### [Task details]
Transcribe only the lines of the listing below from the one holding "About (846, 194)" through the one holding "Courses (1222, 194)", inclusive, without any change.

..............................

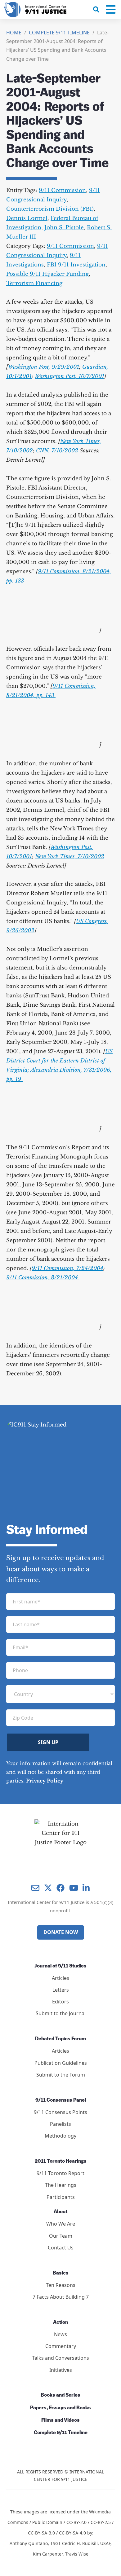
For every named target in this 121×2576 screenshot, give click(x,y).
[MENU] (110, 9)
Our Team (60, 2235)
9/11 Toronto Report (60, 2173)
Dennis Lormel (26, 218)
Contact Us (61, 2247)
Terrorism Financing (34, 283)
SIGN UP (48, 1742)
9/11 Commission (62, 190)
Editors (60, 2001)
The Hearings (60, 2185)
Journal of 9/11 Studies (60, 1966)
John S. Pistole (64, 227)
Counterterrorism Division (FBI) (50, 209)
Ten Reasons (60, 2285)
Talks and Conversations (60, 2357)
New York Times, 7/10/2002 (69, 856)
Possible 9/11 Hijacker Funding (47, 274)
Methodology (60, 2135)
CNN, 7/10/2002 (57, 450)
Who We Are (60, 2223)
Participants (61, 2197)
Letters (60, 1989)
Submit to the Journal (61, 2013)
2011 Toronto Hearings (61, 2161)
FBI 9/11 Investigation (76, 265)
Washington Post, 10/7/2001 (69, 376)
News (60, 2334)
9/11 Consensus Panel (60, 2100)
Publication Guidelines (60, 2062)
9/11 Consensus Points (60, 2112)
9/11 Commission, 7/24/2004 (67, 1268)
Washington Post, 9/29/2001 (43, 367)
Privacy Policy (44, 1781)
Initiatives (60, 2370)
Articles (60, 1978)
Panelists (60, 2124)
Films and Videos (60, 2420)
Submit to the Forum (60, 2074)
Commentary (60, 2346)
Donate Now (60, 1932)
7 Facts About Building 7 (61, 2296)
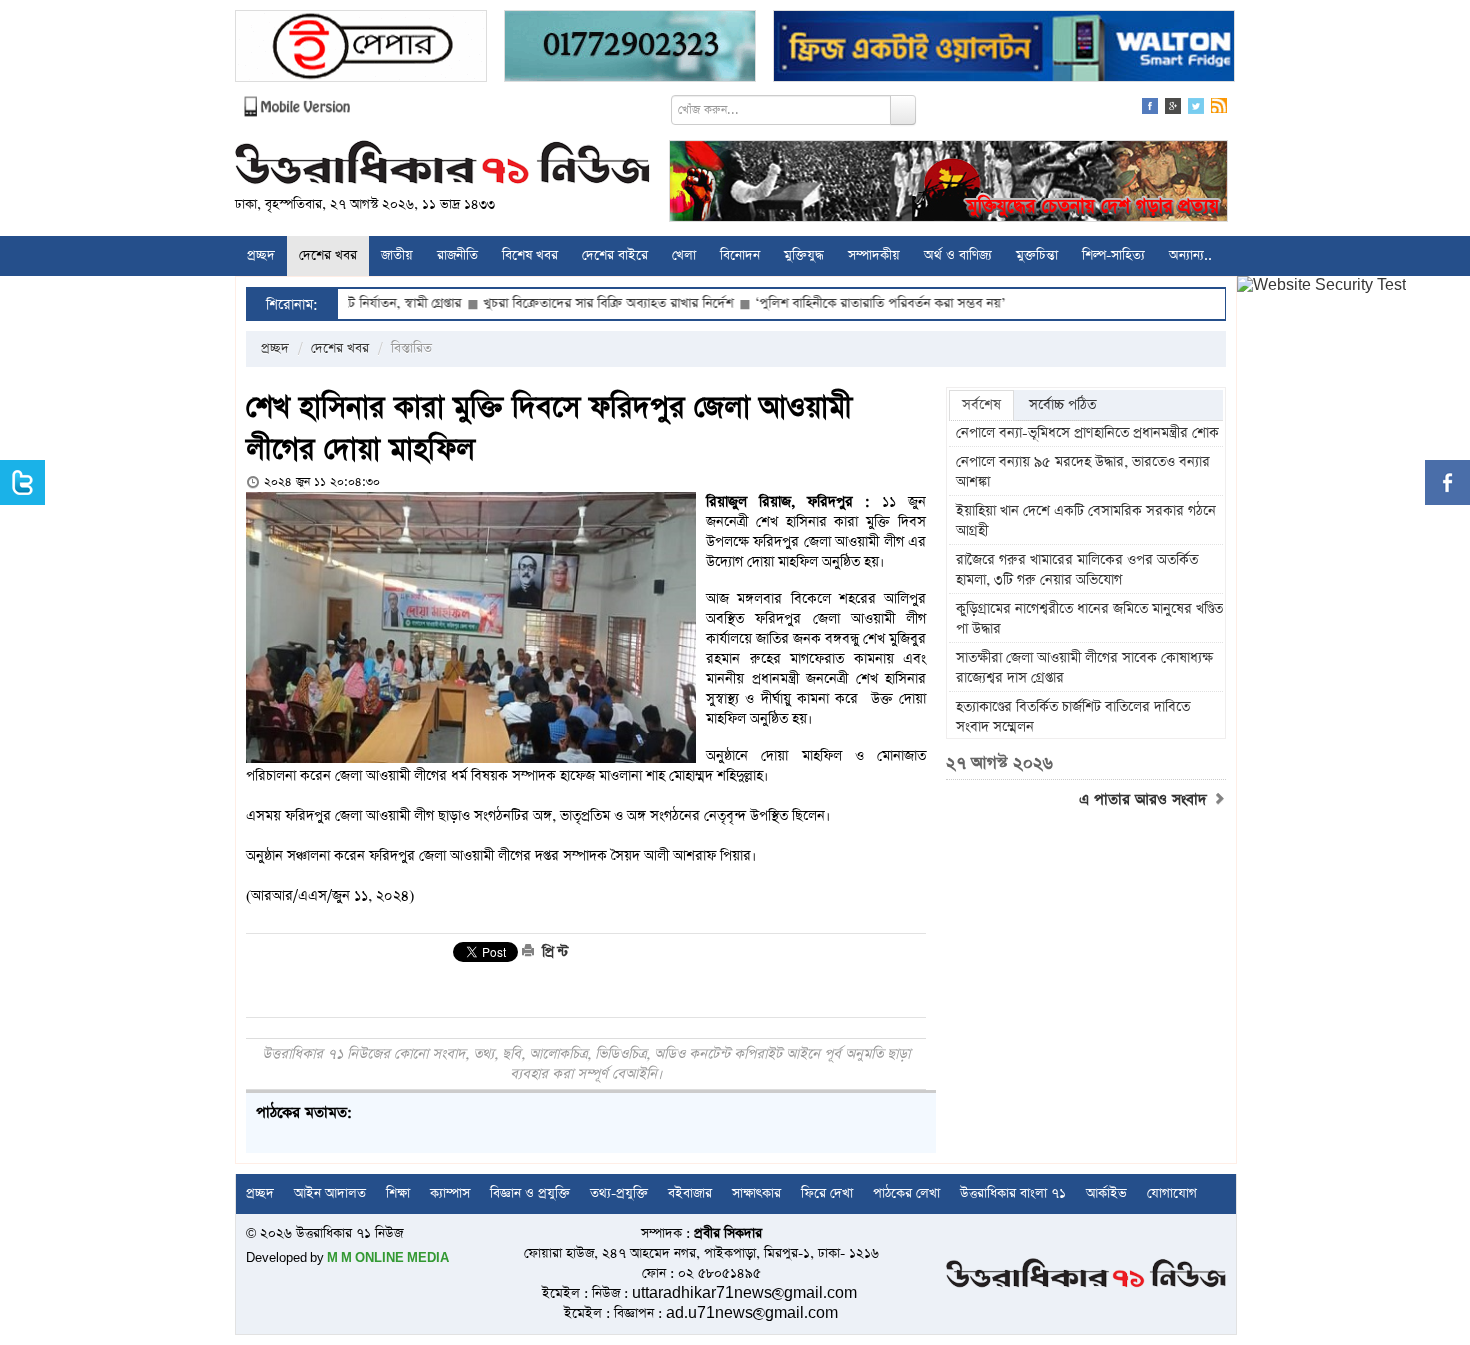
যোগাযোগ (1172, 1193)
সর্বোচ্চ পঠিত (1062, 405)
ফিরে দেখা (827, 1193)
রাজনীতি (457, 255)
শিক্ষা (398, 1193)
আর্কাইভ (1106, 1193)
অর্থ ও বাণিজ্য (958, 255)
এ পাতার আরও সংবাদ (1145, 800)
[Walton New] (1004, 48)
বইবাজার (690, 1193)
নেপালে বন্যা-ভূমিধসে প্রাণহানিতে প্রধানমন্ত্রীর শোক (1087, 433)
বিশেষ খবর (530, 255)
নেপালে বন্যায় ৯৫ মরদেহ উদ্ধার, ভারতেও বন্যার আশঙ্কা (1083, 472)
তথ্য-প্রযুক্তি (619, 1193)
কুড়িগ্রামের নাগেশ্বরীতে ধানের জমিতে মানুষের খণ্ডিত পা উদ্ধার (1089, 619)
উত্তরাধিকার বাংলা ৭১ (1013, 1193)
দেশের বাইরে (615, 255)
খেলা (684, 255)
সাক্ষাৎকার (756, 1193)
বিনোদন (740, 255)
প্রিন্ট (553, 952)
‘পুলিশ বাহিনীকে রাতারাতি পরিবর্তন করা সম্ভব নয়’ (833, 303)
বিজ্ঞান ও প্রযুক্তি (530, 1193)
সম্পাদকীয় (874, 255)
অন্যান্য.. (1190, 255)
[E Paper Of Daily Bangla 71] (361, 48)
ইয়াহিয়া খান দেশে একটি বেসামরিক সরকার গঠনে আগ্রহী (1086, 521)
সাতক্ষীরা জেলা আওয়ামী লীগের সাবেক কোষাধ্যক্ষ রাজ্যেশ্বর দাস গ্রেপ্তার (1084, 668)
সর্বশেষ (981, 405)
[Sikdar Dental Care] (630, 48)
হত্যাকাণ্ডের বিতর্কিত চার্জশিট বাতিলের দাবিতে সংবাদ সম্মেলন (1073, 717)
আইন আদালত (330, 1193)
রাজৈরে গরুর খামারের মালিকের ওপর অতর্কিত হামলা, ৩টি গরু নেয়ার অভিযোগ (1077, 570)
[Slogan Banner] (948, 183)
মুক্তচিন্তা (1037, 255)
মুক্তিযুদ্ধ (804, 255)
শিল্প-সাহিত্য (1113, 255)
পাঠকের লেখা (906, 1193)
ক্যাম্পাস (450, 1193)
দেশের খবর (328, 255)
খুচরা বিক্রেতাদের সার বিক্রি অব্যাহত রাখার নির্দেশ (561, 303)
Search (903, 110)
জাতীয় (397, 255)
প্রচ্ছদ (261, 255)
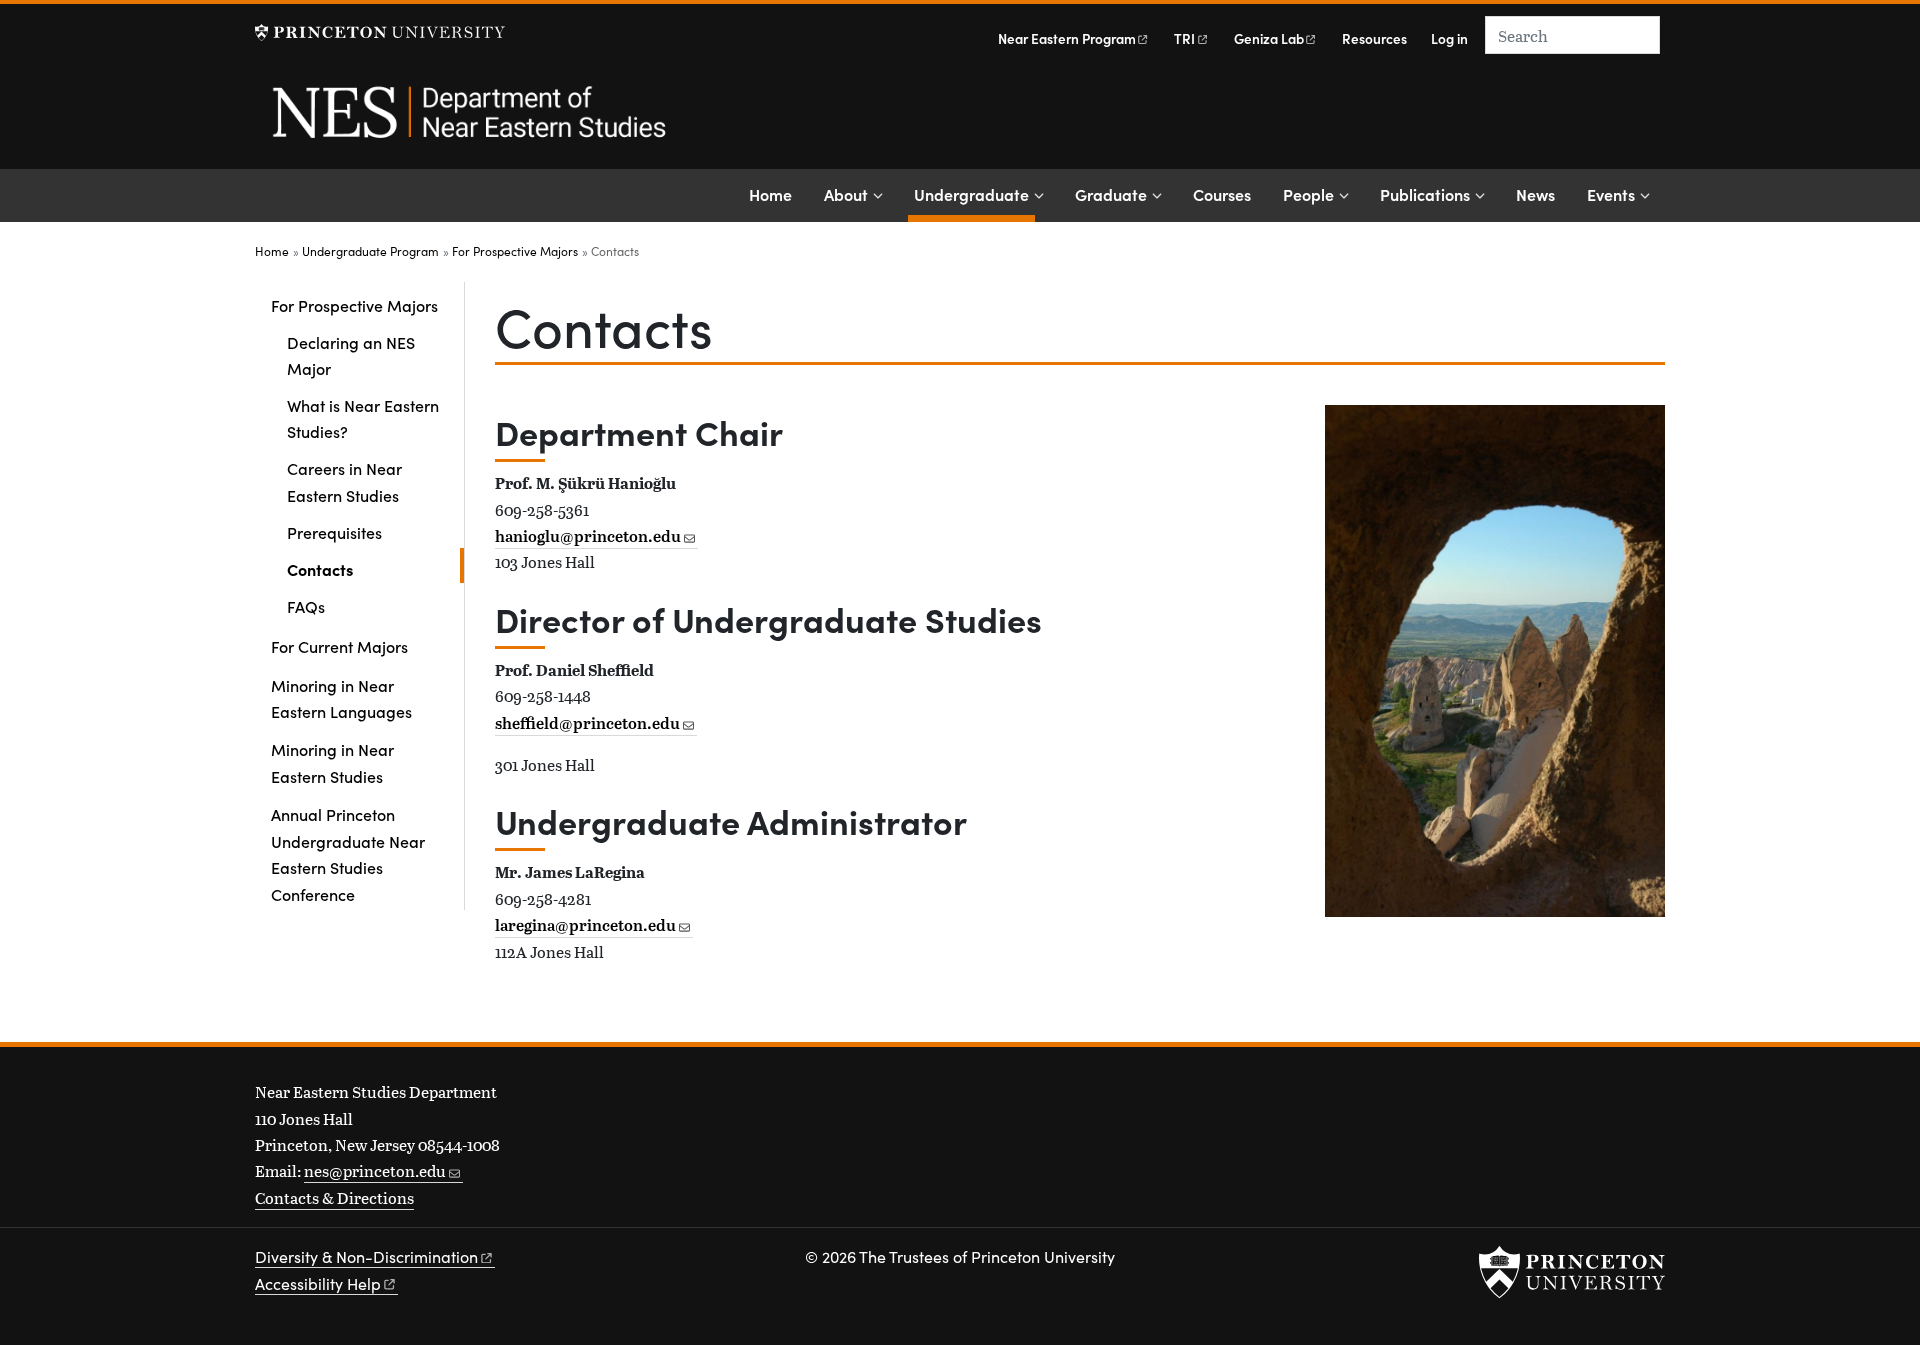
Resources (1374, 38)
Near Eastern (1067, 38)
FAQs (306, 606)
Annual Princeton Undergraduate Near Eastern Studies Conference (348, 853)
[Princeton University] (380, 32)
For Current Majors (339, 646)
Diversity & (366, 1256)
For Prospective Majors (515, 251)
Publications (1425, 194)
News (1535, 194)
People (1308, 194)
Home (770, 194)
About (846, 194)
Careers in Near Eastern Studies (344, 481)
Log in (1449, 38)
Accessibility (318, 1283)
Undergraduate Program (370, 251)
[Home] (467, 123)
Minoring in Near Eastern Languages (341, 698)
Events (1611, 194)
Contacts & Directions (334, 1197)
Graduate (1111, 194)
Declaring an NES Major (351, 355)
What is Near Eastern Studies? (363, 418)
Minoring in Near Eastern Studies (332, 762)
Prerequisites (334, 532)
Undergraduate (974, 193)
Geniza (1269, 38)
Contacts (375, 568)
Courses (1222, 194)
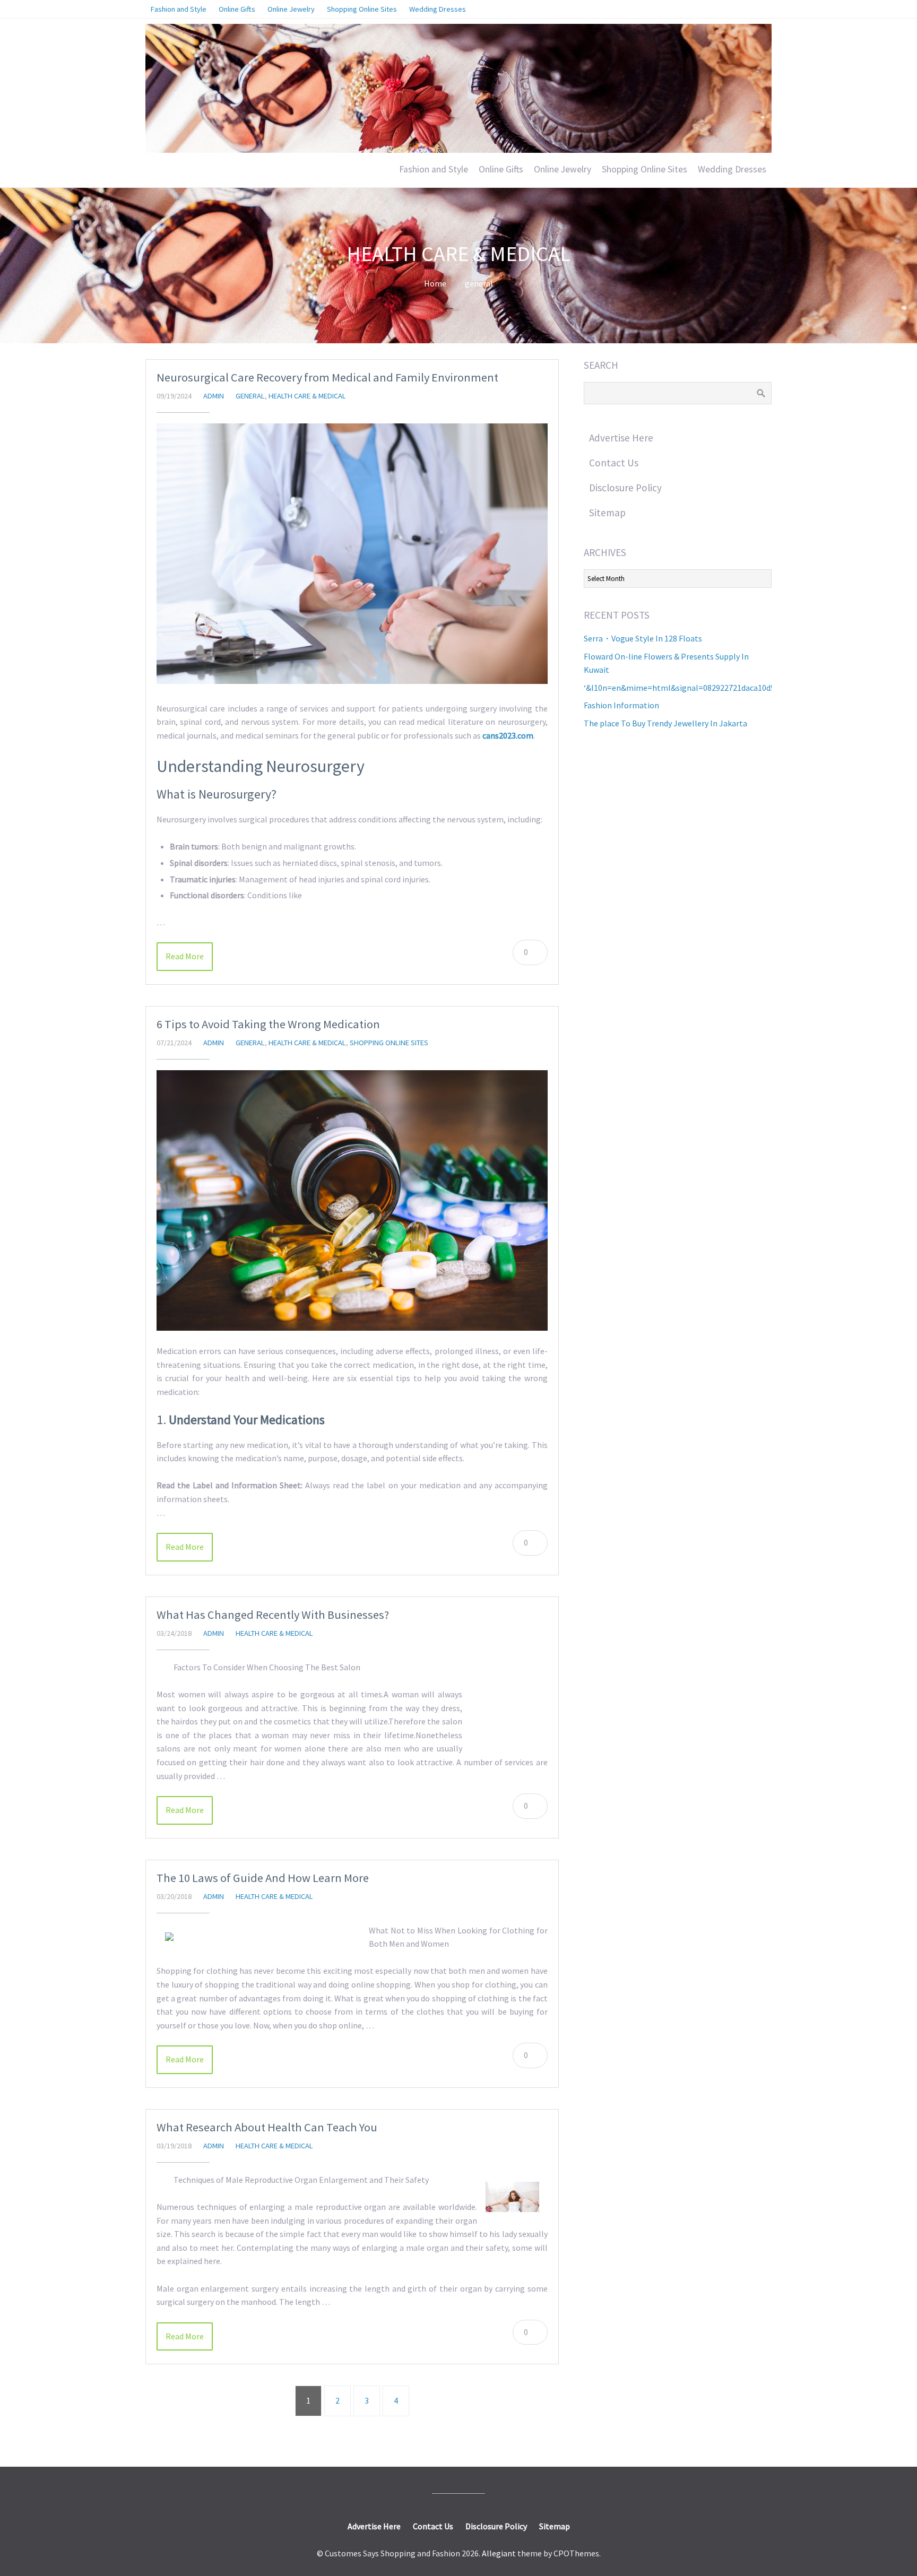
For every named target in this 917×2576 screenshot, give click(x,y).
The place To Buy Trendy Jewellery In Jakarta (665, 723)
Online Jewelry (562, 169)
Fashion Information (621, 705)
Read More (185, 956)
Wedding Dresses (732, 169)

..............................

### [Written answer]
About (846, 194)
Careers in Near Eastern Studies (344, 481)
Log in (1449, 38)
Accessibility (318, 1283)
Undergraduate Program (370, 251)
[Home] (467, 123)
Minoring in Near Eastern Languages (341, 698)
Events (1611, 194)
Contacts & Directions (334, 1197)
Graduate (1111, 194)
Declaring an NES Major (351, 355)
What is Near Eastern Studies? (363, 418)
Minoring in Near Eastern Studies (332, 762)
Prerequisites (334, 532)
Undergraduate (974, 193)
Geniza (1269, 38)
Contacts (375, 568)
Courses (1222, 194)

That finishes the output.